The Senior Medic came back with some drinks a while later. To bribe you guys into doing well, he said. His eyebrows were furrowed into a temporary cast mold as we laughed at his joke.
Promptly, the examiners arrived at 8.30 and proceeded to hustle everybody out of the place. Something about not letting us have a sneak preview. The first was escorted into the hall, leaving 4 of us to do the handwringing routine, along with a few other medics unfortunate enough to get chosen for the same test.
The Boss came and gave a few words of encouragement, before floating off to another venue to dish out more of his canned words to others taking the other tests.

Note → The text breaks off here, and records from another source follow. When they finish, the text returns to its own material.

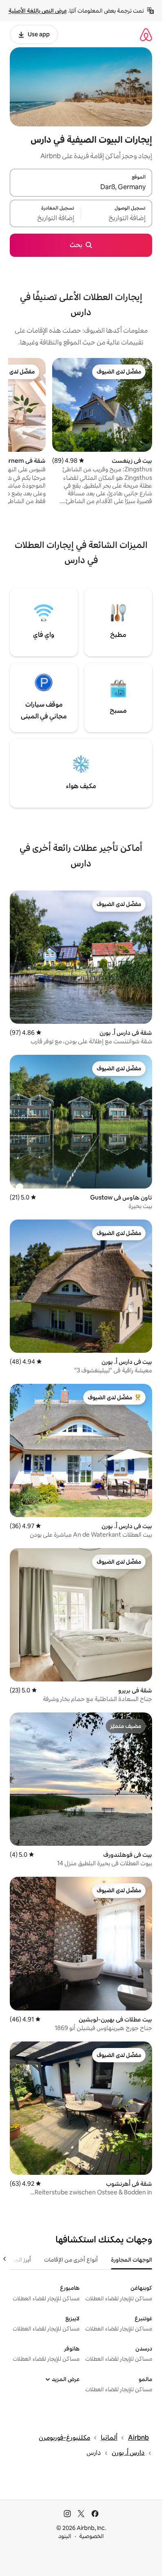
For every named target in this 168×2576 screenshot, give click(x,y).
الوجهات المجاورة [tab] (131, 2259)
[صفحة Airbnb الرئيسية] (146, 34)
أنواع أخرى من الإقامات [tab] (71, 2259)
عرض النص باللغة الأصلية (38, 10)
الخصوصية (91, 2536)
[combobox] (81, 187)
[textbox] (117, 218)
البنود (64, 2536)
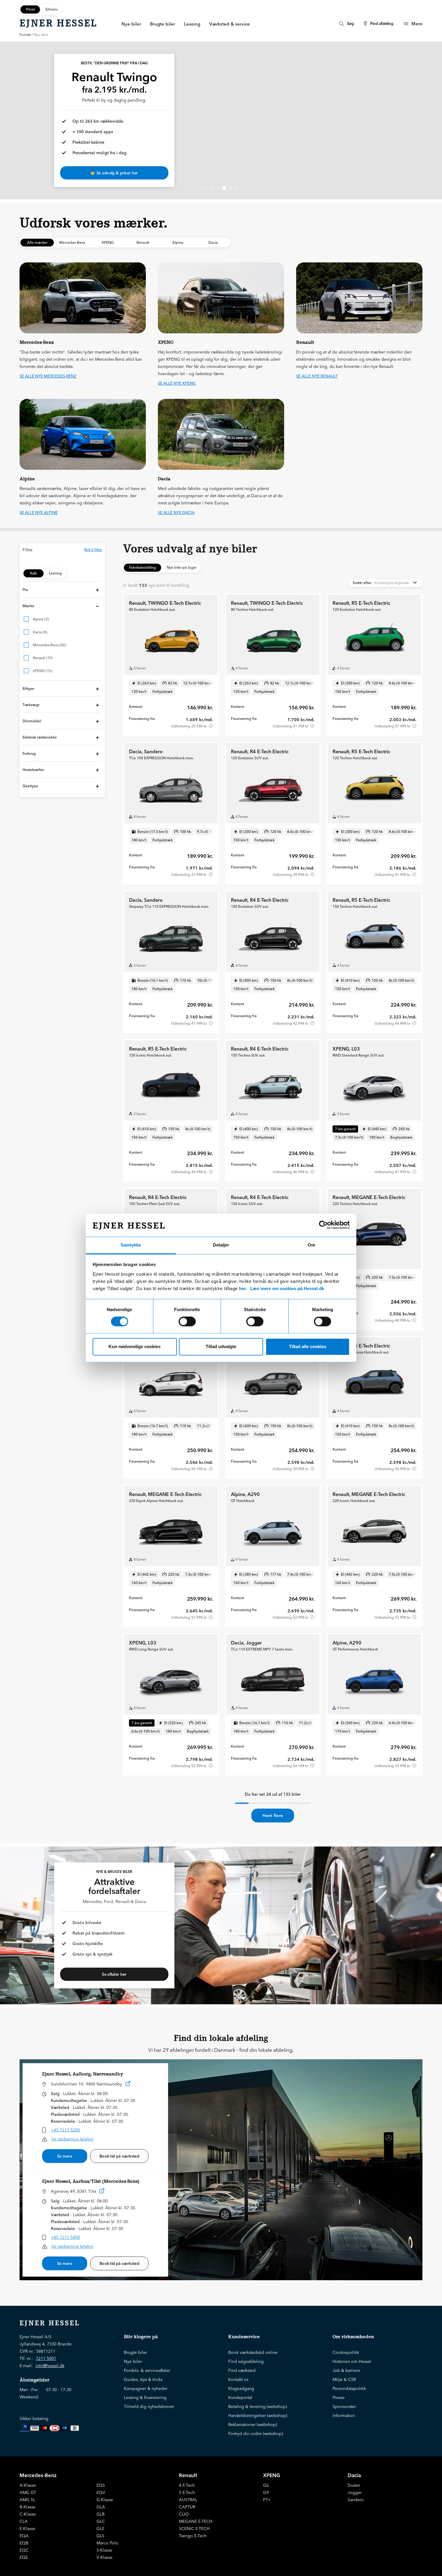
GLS (100, 2535)
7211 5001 (46, 2358)
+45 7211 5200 (65, 2130)
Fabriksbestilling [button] (142, 567)
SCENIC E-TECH (194, 2528)
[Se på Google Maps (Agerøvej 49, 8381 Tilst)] (102, 2192)
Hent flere (272, 1815)
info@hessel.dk (49, 2365)
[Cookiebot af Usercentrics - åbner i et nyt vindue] (323, 1225)
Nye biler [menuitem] (131, 24)
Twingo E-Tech (193, 2535)
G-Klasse (105, 2499)
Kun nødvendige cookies (135, 1346)
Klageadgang (241, 2388)
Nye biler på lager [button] (182, 567)
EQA (24, 2535)
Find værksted (242, 2370)
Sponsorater (344, 2406)
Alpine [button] (177, 242)
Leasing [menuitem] (192, 24)
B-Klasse (27, 2507)
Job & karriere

It was 11 when I finally got called up. At that point, I was already sick of the worrying (not to mention the frequent trips to drain the dripping nose), and went into the room with my guard down.
The lady gave me a once over, and decided that she didn't like me. Her frown told me so. I then proceeded to blotch my fractures and haemohrrages in a spectecular blaze of glory. She gave an audible sigh of frustration, and proceeded to re-tie the dressings with such a medical profeciency that I couldn't even recognise it from my lessons. I then realised that I was being tested by a civilian expert with the utmost regard for standards. I knew then that I had flunked my first two tests. At least she was pleasant enough to inform me that I had at least met her requirements for a pass.
My heart sank, since my next test would be on my IV skills, something that I was apprehensive about, since I had flunked so may times before. With no hope of a break in my failing spree, I sat there stoned. I wasn't even thinking about anything. Then my partner appeared.
"How's your veins?" he asked.
"Pretty fat, but they like to run, so you've gotta be careful when you stick them in. How's yours?"
When it came to be my turn to IV my partner, I took a long time to gather the stuff. The station tester smiled encouragingly at me as I fumbled with the pouches. Another shot consipring looks at me. I had to be careful. I took my partner's hand and examined it for the most obvious target for the needle, and the second tester immediately came up to me.
"Time starts the moment you check for the veins."
The other tester disagreed, an undercurrent of conflict passed between them.
"Er... Never mind that. I can start now." I cut in sharply.
And it went even smoother than I thought. The needle found its mark, and I was able to feed my partner some of the salt solution through his arm, gaining a satisfactory comment from the first tester.
The final test was on CPR, a dead gift, since I had done it so many times previous.
The Senior Medic was astonished when he heard how four of us managed to succeed in our IV test on the first try. He beamed so much that he called the company line up to spread the news. Which naturally made us feel really great. He didn't care that most of us only managed a pass mark for our fractures and haemohrrages. Which made me relieved.
The final results are not out yet, but it is the end of ATEC stage one.